• What to work on
**A.** In the excerpt about Wright's work, why does the writer say they love Wright?
**B.** From the excerpt about Wright's work, copy the passage that begins with the words containing "(By the way, Wright’s" and ends with "which to start.".

• Source excerpt
──────────
Yes, the cross is the center of the Biblical story. But why? How does that work in the Scriptural meta-narrative? As a younger Christian my teachers in the faith captured this in the phrase “promise and fulfillment.” And what is the promise? Nothing short of restoration of creation, a cosmic healing, good – great? – news of renewed sky and land, new heaven, new Earth. We must understand the death and resurrection of Christ – and any subsequent theories or explanations or understandings of the atonement and how redemption is accomplished within this Kingdom vision.
(By the way, Wright’s last book was written at a popular level and without studying atonement theories or justification or the particular role of the crucifixion, he told this bigger picture wonderfully well. It was a nice summary called Simply Good News: Why the Gospel Is News and What Makes It Good [HarperOne; $24.99.]) If this is all really new to you or you haven’t read anything about any of his books, it is a great one with which to start.
So, oh man, this big picture, whole-life discipleship, creation-regained, transforming vision stuff preaches well. I love Wright, as he is a world-renowned scholar who can teach like an expert professor, knowing much about history, theology, and Biblical studies, but he is also a pastor and preacher. He also has served as a parish priest and an Anglican Bishop. Tom knows how to take his academic work – published in some exceptionally hefty volumes that are widely debated in the scholarly world of conferences and journals – and make it more accessible. And can he ever turn a phrase and use a helpful illustrative story! Even this 440 page book reads easily and is packed with inspiring challenges and fresh ideas that are made compelling — if in a reasonably subdued British manner.
──────────
Data listing
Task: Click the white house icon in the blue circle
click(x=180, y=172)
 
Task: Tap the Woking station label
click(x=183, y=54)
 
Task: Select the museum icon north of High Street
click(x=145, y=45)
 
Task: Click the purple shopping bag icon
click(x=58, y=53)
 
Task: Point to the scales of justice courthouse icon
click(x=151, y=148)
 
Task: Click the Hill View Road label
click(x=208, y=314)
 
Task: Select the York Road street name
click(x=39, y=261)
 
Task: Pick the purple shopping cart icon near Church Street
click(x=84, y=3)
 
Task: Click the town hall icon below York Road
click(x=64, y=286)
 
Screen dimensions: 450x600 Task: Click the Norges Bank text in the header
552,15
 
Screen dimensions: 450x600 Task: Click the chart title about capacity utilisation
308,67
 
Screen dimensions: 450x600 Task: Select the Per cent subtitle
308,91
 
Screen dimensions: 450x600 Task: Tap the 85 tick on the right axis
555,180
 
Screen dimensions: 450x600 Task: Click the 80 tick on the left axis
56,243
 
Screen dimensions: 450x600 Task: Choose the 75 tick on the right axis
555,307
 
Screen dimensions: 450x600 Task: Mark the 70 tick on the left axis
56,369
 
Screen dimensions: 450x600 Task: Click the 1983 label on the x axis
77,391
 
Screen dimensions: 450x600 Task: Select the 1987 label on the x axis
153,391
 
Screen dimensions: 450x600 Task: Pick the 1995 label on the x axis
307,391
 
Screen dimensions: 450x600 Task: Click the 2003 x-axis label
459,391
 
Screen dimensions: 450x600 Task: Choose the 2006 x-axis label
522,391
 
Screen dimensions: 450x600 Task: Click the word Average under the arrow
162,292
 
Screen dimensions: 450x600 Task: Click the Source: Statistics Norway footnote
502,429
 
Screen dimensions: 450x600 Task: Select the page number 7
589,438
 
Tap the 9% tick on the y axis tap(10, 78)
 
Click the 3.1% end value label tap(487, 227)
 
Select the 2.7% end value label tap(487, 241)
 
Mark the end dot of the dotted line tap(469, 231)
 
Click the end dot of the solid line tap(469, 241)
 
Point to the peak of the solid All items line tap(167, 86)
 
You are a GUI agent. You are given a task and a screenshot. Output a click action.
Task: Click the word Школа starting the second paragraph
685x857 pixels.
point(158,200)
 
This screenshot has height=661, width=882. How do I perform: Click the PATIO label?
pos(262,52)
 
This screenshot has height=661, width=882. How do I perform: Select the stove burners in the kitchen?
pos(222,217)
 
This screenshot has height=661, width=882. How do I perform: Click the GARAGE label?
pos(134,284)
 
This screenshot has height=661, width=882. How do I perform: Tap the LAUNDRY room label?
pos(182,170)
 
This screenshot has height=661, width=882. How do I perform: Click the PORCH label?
──────────
• Replies
**A.** The writer loves Wright because he is a world-renowned scholar who can teach like an expert professor, with deep knowledge of history, theology, and Biblical studies. He is also a pastor and preacher who has served as a parish priest and an Anglican Bishop.

**B.**
(By the way, Wright’s last book was written at a popular level and without studying atonement theories or justification or the particular role of the crucifixion, he told this bigger picture wonderfully well. It was a nice summary called Simply Good News: Why the Gospel Is News and What Makes It Good [HarperOne; $24.99.]) If this is all really new to you or you haven’t read anything about any of his books, it is a great one with which to start.